Gandhi realised that the movement was turning violent and agitations needed proper understanding. He construed this mob violence as unimpeachable evidence of the fact that the country was not yet ready for swaraj (self-rule) and unilaterally decided to call off the non-cooperation movement.

In response, Gandhi called off the movement, which was gaining lot of momentum, and vociferously condemned the violence in Chauri Chaura to reinforce the principle of non-violence.

Gandhi was convinced about his decision and that was very much reflected in the writings on this issue when he wrote, “I know that the drastic reversal of practically the whole of the aggressive programme may be politically unsound and unwise, but there is no doubt that it is religiously sound. The country will have gained by my humiliation and confession of error. The only virtue I want to claim is truth and non-violence. I lay no claim to superhuman powers”.

However, on March 10, 1922, Gandhi was arrested on charges of sedition.

Gandhi held himself accountable, fasted in penance, and asked for the highest penalty at his trial. For him, no future goal justified violence in the present; it could not be the means to any political end. Self-discipline was crucial to self-sovereignty, swaraj.

In his remarkable statement to the judge during the trial, Gandhi said: “I have concluded that I can't dissociate myself from the diabolical crimes of Chauri Chaura... Non-violence is the first article of my faith...”

Non-violence was a lifelong commitment for Mahatma Gandhi in his personal and public life.
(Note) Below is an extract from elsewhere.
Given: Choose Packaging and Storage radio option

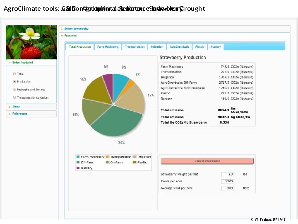Looking at the screenshot, I should coord(14,89).
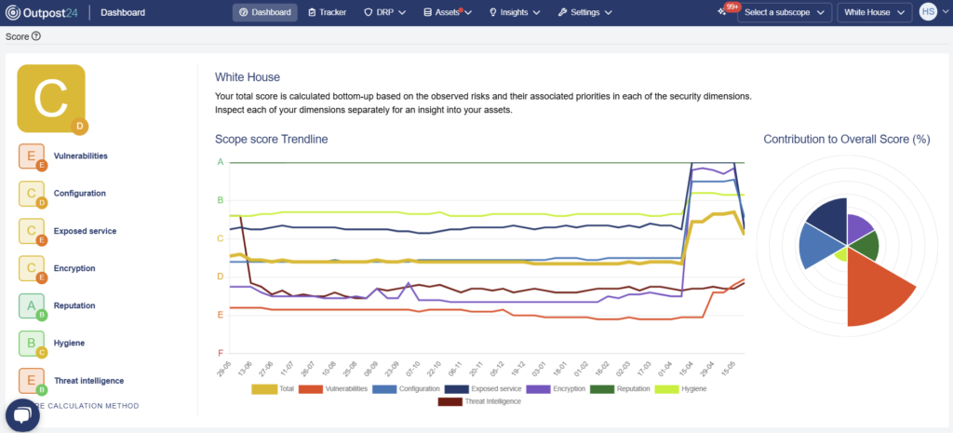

As it is the centenary year of Chauri Chaura, every Indian must understand its significance in the country’s freedom struggle and the tireless efforts taken by Gandhi to keep the struggle largely non-violent.

The idea of non-violence was central to Mahatma Gandhi’s beliefs. From the railway platform in Pietermaritzburg to the indigo plantations of Champaran, the response to Chauri Chaura, and the salt march at Dandi, underpinned his steadfast resistance to injustice and guided him on every step of his leadership of the freedom struggle.
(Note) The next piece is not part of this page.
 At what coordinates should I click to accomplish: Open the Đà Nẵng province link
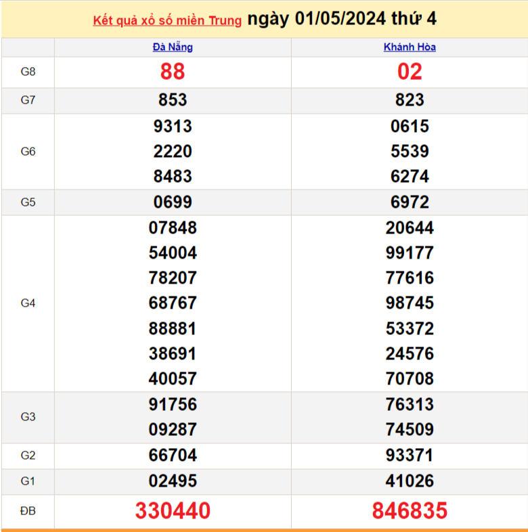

While sentencing Gandhi to six years imprisonment, the judge observed, “you are in a different category from any person I have ever tried or am likely ever to try... in the eyes of millions of your countrymen you are a great patriot and a great leader; even all those who differ from you in politics look up to you as a man of high ideals and noble and even saintly life.”

No doubt, non-violence has great appeal in the current scenario where nations are involved in a war with each other and the non-violence movement removes the illogicality of trying to make the world a less violent and more just place by using violence as a tool.

In post-independent India, there have been leaders and workers from all political parties actively committing and encouraging violence towards India’s citizens. Many leaders, while paying profuse lip service to Gandhi, never have shown the moral will or courage to unambiguously discourage violent followers and violent acts as the Father of the Nation consistently did.

Violence, while never being a solution to any problem, also gives birth to further perpetuating disasters!